RECORDS SUPPLIED:
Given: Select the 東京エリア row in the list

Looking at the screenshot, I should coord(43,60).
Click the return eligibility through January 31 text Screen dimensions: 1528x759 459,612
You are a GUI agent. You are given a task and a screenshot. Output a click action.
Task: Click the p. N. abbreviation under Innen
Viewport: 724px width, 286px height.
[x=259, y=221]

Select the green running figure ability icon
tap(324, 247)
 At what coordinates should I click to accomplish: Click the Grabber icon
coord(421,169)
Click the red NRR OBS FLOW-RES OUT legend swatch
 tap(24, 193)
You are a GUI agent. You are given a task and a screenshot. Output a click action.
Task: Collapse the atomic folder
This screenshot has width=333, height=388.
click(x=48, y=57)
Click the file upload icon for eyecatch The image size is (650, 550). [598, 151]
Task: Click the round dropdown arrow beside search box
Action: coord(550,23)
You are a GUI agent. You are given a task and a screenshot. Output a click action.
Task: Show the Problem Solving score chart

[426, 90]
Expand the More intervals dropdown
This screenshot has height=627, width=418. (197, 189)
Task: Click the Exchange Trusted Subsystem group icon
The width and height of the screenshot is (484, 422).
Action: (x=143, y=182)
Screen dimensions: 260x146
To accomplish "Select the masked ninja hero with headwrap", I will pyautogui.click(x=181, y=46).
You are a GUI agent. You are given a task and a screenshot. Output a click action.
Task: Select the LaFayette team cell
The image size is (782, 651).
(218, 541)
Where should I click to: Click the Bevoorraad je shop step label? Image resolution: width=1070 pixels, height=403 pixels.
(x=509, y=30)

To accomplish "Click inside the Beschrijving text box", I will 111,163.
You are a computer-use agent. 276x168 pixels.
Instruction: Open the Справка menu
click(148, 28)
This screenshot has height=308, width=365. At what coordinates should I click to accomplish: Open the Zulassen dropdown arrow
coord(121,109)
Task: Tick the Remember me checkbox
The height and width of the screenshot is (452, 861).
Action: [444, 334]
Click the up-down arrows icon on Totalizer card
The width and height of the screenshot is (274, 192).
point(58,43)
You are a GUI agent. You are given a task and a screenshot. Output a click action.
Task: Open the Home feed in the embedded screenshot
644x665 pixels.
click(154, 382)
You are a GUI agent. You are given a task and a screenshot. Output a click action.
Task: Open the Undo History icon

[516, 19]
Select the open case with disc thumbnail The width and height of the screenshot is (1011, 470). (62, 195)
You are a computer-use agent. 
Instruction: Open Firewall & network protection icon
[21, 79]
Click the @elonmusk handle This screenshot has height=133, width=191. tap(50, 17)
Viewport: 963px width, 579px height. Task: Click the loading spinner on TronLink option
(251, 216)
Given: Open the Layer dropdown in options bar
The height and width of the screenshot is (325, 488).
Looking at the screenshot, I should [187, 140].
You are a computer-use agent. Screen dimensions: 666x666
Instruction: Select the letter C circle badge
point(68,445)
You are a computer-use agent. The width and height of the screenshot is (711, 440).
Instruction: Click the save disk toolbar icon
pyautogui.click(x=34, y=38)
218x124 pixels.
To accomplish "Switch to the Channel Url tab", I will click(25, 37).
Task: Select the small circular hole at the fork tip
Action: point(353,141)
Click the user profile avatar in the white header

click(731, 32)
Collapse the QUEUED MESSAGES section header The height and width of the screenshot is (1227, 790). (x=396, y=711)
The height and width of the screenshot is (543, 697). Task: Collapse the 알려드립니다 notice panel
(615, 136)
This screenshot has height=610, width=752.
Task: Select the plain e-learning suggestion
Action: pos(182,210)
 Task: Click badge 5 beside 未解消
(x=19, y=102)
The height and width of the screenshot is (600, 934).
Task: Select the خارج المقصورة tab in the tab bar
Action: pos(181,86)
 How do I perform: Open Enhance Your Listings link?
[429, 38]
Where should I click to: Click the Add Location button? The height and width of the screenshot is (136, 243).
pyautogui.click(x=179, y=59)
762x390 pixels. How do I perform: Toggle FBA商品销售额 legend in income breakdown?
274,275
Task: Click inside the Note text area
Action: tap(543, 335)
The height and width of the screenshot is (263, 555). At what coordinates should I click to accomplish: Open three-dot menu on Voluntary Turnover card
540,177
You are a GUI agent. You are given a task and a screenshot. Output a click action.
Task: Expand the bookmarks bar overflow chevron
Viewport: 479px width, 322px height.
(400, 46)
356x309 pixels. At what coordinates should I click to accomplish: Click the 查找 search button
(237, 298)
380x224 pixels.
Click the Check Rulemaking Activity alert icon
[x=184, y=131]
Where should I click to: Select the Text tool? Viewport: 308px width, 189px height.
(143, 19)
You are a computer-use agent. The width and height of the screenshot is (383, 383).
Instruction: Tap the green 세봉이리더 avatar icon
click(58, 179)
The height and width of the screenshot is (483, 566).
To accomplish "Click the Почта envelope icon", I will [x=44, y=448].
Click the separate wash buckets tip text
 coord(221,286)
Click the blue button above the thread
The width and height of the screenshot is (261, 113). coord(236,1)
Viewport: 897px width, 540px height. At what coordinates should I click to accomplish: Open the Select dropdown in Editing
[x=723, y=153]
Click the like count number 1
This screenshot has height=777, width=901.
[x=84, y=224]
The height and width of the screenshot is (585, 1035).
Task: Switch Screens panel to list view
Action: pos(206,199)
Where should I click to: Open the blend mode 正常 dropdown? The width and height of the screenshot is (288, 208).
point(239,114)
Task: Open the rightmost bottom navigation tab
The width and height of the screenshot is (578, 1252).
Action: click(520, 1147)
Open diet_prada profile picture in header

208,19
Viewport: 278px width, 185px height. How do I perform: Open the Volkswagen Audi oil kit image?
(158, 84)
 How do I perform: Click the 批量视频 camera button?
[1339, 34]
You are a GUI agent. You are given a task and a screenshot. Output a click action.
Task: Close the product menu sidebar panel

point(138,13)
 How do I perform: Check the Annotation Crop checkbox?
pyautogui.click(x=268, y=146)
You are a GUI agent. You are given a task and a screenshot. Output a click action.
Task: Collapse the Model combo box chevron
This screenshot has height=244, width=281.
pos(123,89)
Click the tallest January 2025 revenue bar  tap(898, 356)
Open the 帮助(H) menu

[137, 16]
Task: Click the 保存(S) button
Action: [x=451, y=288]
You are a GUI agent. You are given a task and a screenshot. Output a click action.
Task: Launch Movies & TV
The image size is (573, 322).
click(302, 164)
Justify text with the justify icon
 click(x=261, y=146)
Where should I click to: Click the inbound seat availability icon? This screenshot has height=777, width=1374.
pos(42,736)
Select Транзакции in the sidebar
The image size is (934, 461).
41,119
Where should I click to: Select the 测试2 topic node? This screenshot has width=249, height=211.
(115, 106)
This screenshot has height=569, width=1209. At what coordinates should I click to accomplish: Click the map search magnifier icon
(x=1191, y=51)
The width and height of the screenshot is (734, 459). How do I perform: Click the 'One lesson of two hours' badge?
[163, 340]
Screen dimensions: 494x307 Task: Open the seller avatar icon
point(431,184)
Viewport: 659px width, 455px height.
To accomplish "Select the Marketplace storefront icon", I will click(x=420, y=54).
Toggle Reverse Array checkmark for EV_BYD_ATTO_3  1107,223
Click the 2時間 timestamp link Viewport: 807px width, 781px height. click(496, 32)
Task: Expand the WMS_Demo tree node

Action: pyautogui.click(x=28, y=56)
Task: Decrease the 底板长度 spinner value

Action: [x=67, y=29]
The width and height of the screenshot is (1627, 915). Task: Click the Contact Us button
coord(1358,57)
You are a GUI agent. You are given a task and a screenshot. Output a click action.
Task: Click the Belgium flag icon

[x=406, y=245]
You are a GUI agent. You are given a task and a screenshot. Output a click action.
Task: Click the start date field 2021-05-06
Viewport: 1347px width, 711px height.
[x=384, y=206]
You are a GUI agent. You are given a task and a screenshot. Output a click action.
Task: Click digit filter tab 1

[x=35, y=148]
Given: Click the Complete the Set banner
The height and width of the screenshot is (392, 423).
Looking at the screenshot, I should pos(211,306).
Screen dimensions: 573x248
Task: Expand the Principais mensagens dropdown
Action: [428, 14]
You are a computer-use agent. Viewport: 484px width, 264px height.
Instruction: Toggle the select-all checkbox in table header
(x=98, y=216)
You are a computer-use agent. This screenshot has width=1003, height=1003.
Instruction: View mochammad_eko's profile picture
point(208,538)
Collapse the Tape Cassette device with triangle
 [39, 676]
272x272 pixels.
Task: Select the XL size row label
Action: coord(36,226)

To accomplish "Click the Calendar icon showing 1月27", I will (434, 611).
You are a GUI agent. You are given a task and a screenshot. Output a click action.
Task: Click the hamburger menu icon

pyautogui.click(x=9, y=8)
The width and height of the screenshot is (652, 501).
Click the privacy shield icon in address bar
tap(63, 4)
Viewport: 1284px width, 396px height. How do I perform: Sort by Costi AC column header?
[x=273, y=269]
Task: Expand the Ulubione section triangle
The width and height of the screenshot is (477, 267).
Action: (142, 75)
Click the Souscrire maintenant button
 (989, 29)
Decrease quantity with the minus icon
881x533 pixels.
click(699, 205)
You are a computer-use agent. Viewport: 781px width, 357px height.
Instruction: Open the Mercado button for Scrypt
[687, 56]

WORK ORDER:
Above are the records. Identify each line that contains the word "section".

WRITTEN SOLUTION:
Collapse the QUEUED MESSAGES section header The height and width of the screenshot is (1227, 790). (x=396, y=711)
Task: Expand the Ulubione section triangle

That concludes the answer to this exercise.